Uit de jurisprudentie blijkt dat de geldigheid van een ontslag in de proeftijd vanuit meerdere juridische invalshoeken kan worden beoordeeld. Dit ligt voor de hand nu de werknemer die te maken krijgt met ontslag tijdens de proeftijd vrijwel geheel van ontslagbescherming is verstoken. Dit neemt niet weg dat de proeftijd in de laatste decennia door diverse toetsingsmogelijkheden gaandeweg steeds minder een rechteloze periode is geworden door de algemene ontwikkelingen in het verbintenissen-recht.1 Alhoewel deze ontwikkeling is toe te juichen, brengt zij voor werkgever en werknemer ook het nadeel van rechtsonzekerheid mee, omdat van geval tot geval achteraf door de rechter moet worden beoordeeld of het proeftijdontslag rechtmatig was.2 Zo kan proeftijdontslag als toerekenbare tekortkoming worden aangemerkt, indien de werkgever heeft gehandeld in strijd met de goede trouw.
Voorts kan onder omstandigheden sprake zijn van misbruik van (ontslag)bevoegdheid en strijdigheid van het proeftijdontslag met de eisen van goed werkgeverschap. Bovendien kan proeftijdontslag onder omstandigheden als onrechtmatige daad worden aangemerkt. Op grond van een arrest van de Hoge Raad van 20 maart 19923 moet het bovendien onder zeer bijzondere omstandigheden mogelijk worden geacht om de nietigheid van het proeftijdontslag in te roepen. De Hoge Raad wilde evenwel in dit arrest de sanctie van nietigheid niet toepassen, terwijl er in casu sprake was van discriminatoir ontslag. In dit arrest speelden evenwel aspecten die in geval van proeftijdontslag niet aan de orde zijn.

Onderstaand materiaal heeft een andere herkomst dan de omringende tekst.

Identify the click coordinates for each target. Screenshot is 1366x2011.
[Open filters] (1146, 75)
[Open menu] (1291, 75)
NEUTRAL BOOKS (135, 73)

Nu in de situatie die tot dit arrest heeft geleid geen sprake was van proeftijdontslag, kon een beroep worden gedaan op het wettelijk stelsel van ontslagbescherming zoals dat in de artikelen 6 en 9 van het BBA is neergelegd. Voorts kan bij ontslag buiten proeftijd de kennelijke onredelijkheid van het ontslag worden ingeroepen. Een werknemer die tijdens de proeftijd wordt ontslagen, ontbeert deze ontslagbescherming.4
Wellicht kunnen bijkomende bijzondere omstandigheden tot de conclusie leiden dat het proeftijdontslag nietig is. Al te snel mag deze conclusie evenwel niet worden getrokken nu nakoming van de overeenkomst middels de vordering tot herstel van de dienstbetrekking erdoor mogelijk zou worden,5 terwijl deze vordering op grond van het arbeidsrecht zelf voor het proeftijdontslag niet voor de hand ligt wegens de discretionaire bevoegdheid van de werkgever om tijdens de proeftijd te ontslaan.